BOOK REVIEW: ALL THE MISSING GIRLS by Megan Miranda

I received an ARC of this book from NetGalley in exchange for my honest review.

I’ll admit, there was a piece of me that was hesitant about this book. I’d read THE GIRL WHO STAYED relatively recently, and had been somewhat underwhelmed by the experience. Also, the story was apparently told a bit like the movie Memento–going backward from Day 15 of the plot arc to Day 1. (This is a touch misleading. We’re given a bit of insight to the beginning of the debacle before we are thrust two weeks in the future, and then we return to current day at the end. But.)

So this GIRL WHO STAYED meets Tarantino/Memento book was staring at me from NetGalley, taunting me with its fascinating description of two missing girls, an interesting plot device for storytelling, and the promise of a Big Twist at the end. I figured why not, let’s give it a go.

Nicolette Farrell (usually called Nic) left her tiny hometown in the aftermath of her best friend Corinne vanishing without a trace. She desperately tried to leave the small-town gossip mentality of Cooley Ridge behind her, carving a new name for herself in the big city. (I believe Philly. Could be wrong.) But when her father’s health begins to fail and the family house becomes a conversation point for the future, Nic needs to come back and face the ghosts in order to truly move on.

All the old gang (and suspects in Corinne’s disappearance) are still in town, never having left. Her brother married and lives down the way. Corinne’s old boyfriend Jackson is a bartender. Nic’s old flame Tyler is dating someone new, an acquaintance from back in the day named Annaleise Carter.

Not long after Nic arrives again, Annaleise goes missing–just like Corinne. They’re all back under the spotlight, and Nic’s sudden reappearance is incredibly suspicious.

I will admit, much like Memento, I had significant difficulty following the plot of the book. It’s likely because I read too fast, but I lose the specific details after I read them, so when I needed to call them back up (“has this happened…? Okay, that conversation was back then, but how long after this one is it? When did Nic say she lost that thing first? Um…”) they were gone. I’ll take that solely on my shoulders and not as a reflection of the book. But still, it’s not an easy way to tell the story.

It does raise the tension a good amount, since Day 15 is pretty dramatic from what little you know at that point, and it just becomes more and more baffling as time goes…back? I liked it, even if I didn’t follow it well. The trouble I really had with the book was the eventual climax and ending. It brought back a lot of the same feelings I had with WITH MALICE, complete with unreliable narrators and uncertain timelines. Maybe it’s because I’d read the other book so recently, but by the time we’d entered Part 3 and returned to the present from our Tarantino-ian adventure, I knew what had happened. I knew how it had to end–and I was right. For a book which claimed that it would completely flip us upside down and inside out, I was a little disappointed. (Thinking about it now, there are a lot of shades of IN THE WOODS in here, too.) I’d wanted more from it, and seeing everything I’d hoped for dashed on the stones was sad. Not that I was surprised at some of the reactions (particularly from Nic’s fiancé Everett, though I was most distressed about that one) but just disheartened by it.
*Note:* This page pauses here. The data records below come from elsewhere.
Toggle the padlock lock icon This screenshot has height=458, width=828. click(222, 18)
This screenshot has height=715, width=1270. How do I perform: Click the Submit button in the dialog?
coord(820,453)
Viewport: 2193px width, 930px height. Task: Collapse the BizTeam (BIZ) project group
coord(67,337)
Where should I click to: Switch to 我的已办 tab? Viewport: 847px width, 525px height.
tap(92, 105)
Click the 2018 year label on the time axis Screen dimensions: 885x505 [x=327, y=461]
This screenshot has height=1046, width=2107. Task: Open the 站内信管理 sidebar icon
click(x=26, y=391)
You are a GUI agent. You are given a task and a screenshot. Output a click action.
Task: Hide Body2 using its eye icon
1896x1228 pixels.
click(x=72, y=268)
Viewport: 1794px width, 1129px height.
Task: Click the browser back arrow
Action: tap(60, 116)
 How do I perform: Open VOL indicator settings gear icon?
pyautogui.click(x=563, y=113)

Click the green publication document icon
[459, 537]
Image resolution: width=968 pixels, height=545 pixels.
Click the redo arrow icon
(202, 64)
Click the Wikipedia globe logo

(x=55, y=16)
In addition to this, the more we see of Corinne, the less of a sympathetic character she becomes. I’d fairly well given up on any interest I had in her early on, and didn’t really care why she’d vanished because everyone seemed to be better off this way. I’ve had more than my fair share of Friends Like Her, and I don’t ever want to go back.

All in all, I was pleased with some elements of the book, and thoroughly disappointed in others. Miranda has a deft hand at writing, however, and the prose in the book is excellent. I won’t say I’m surprised that I saw that this is her first book for adults–not because of any of the writing, just because given the timelines, there’s a lot of focus on the characters at younger ages, and even more of the characters still having the maturity level of their decade-younger selves.

It may not be “unlike anything I’ve ever read before,” but I’m not asking for my time back. I’d be interested to see what Miranda does in the future with her work.

Rating: ***1/2 (Well Worth a Look) — rounded up to 4 on Goodreads et al.

ALL THE MISSING GIRLS hit shelves yesterday, June 28th, 2016.